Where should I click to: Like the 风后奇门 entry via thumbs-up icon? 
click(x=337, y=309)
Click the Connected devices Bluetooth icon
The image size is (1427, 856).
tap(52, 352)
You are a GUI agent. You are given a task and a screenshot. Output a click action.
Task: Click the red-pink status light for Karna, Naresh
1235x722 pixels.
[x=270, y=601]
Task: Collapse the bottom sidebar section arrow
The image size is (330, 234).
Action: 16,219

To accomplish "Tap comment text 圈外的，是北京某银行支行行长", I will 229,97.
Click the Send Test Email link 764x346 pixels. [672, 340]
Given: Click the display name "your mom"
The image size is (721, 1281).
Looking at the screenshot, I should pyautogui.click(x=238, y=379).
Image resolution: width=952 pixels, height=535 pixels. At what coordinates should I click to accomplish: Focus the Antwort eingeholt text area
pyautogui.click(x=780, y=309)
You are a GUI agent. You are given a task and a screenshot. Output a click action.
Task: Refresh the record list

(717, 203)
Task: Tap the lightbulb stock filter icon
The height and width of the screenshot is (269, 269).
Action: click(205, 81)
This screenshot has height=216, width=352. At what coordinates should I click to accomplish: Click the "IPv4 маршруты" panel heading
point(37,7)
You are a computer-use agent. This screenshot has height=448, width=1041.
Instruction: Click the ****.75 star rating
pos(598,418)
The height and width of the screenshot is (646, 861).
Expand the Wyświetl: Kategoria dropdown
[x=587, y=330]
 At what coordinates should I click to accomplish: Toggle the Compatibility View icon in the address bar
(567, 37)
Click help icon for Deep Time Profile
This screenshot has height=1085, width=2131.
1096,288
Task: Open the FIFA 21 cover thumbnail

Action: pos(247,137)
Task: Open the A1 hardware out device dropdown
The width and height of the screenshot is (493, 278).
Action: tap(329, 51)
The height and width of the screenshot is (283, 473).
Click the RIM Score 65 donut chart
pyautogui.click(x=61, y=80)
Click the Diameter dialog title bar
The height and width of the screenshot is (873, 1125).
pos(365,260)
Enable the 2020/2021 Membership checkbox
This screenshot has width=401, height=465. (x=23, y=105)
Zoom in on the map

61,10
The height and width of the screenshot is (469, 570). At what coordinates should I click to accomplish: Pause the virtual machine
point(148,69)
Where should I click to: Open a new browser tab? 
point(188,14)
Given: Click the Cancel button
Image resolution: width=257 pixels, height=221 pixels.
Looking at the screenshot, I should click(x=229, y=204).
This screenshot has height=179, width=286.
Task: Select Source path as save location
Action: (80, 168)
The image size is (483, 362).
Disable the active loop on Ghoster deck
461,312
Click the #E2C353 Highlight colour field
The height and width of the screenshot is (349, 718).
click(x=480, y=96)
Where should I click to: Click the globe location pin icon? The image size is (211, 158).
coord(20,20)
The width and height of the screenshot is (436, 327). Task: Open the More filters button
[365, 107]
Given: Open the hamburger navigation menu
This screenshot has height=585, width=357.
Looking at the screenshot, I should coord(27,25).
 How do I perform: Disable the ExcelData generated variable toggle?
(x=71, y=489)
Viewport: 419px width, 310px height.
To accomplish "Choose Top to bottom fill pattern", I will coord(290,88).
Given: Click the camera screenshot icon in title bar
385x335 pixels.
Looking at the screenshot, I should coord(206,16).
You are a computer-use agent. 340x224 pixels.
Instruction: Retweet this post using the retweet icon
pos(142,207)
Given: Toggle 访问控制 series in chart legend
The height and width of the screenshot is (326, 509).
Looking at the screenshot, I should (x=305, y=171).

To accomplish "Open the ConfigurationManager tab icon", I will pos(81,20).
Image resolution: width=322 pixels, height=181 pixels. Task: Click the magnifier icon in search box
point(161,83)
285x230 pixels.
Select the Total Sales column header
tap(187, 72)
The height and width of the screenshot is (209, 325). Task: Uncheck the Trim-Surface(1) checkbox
○ ○ ○ ○ ○ ○ ○
Reproduce each entry above exactly, keeping every character.

- [Result]
Where should I click to: Like the 风后奇门 entry via thumbs-up icon? 
click(x=337, y=309)
Click the Connected devices Bluetooth icon
The image size is (1427, 856).
tap(52, 352)
You are a GUI agent. You are given a task and a screenshot. Output a click action.
Task: Click the red-pink status light for Karna, Naresh
1235x722 pixels.
[x=270, y=601]
Task: Collapse the bottom sidebar section arrow
The image size is (330, 234).
Action: 16,219

To accomplish "Tap comment text 圈外的，是北京某银行支行行长", I will 229,97.
Click the Send Test Email link 764x346 pixels. [672, 340]
Given: Click the display name "your mom"
The image size is (721, 1281).
Looking at the screenshot, I should pyautogui.click(x=238, y=379).
Image resolution: width=952 pixels, height=535 pixels. At what coordinates should I click to accomplish: Focus the Antwort eingeholt text area
pyautogui.click(x=780, y=309)
You are a GUI agent. You are given a task and a screenshot. Output a click action.
Task: Refresh the record list

(717, 203)
Task: Tap the lightbulb stock filter icon
The height and width of the screenshot is (269, 269).
Action: click(205, 81)
This screenshot has height=216, width=352. At what coordinates should I click to accomplish: Click the "IPv4 маршруты" panel heading
point(37,7)
You are a computer-use agent. This screenshot has height=448, width=1041.
Instruction: Click the ****.75 star rating
pos(598,418)
The height and width of the screenshot is (646, 861).
Expand the Wyświetl: Kategoria dropdown
[x=587, y=330]
 At what coordinates should I click to accomplish: Toggle the Compatibility View icon in the address bar
(567, 37)
Click help icon for Deep Time Profile
This screenshot has height=1085, width=2131.
1096,288
Task: Open the FIFA 21 cover thumbnail

Action: pos(247,137)
Task: Open the A1 hardware out device dropdown
The width and height of the screenshot is (493, 278).
Action: tap(329, 51)
The height and width of the screenshot is (283, 473).
Click the RIM Score 65 donut chart
pyautogui.click(x=61, y=80)
Click the Diameter dialog title bar
The height and width of the screenshot is (873, 1125).
pos(365,260)
Enable the 2020/2021 Membership checkbox
This screenshot has width=401, height=465. (x=23, y=105)
Zoom in on the map

61,10
The height and width of the screenshot is (469, 570). At what coordinates should I click to accomplish: Pause the virtual machine
point(148,69)
Where should I click to: Open a new browser tab? 
point(188,14)
Given: Click the Cancel button
Image resolution: width=257 pixels, height=221 pixels.
Looking at the screenshot, I should click(x=229, y=204).
This screenshot has height=179, width=286.
Task: Select Source path as save location
Action: (80, 168)
The image size is (483, 362).
Disable the active loop on Ghoster deck
461,312
Click the #E2C353 Highlight colour field
The height and width of the screenshot is (349, 718).
click(x=480, y=96)
Where should I click to: Click the globe location pin icon? The image size is (211, 158).
coord(20,20)
The width and height of the screenshot is (436, 327). Task: Open the More filters button
[365, 107]
Given: Open the hamburger navigation menu
This screenshot has height=585, width=357.
Looking at the screenshot, I should coord(27,25).
 How do I perform: Disable the ExcelData generated variable toggle?
(x=71, y=489)
Viewport: 419px width, 310px height.
To accomplish "Choose Top to bottom fill pattern", I will coord(290,88).
Given: Click the camera screenshot icon in title bar
385x335 pixels.
Looking at the screenshot, I should coord(206,16).
You are a computer-use agent. 340x224 pixels.
Instruction: Retweet this post using the retweet icon
pos(142,207)
Given: Toggle 访问控制 series in chart legend
The height and width of the screenshot is (326, 509).
Looking at the screenshot, I should (x=305, y=171).

To accomplish "Open the ConfigurationManager tab icon", I will pos(81,20).
Image resolution: width=322 pixels, height=181 pixels. Task: Click the magnifier icon in search box
point(161,83)
285x230 pixels.
Select the Total Sales column header
tap(187, 72)
The height and width of the screenshot is (209, 325). Task: Uncheck the Trim-Surface(1) checkbox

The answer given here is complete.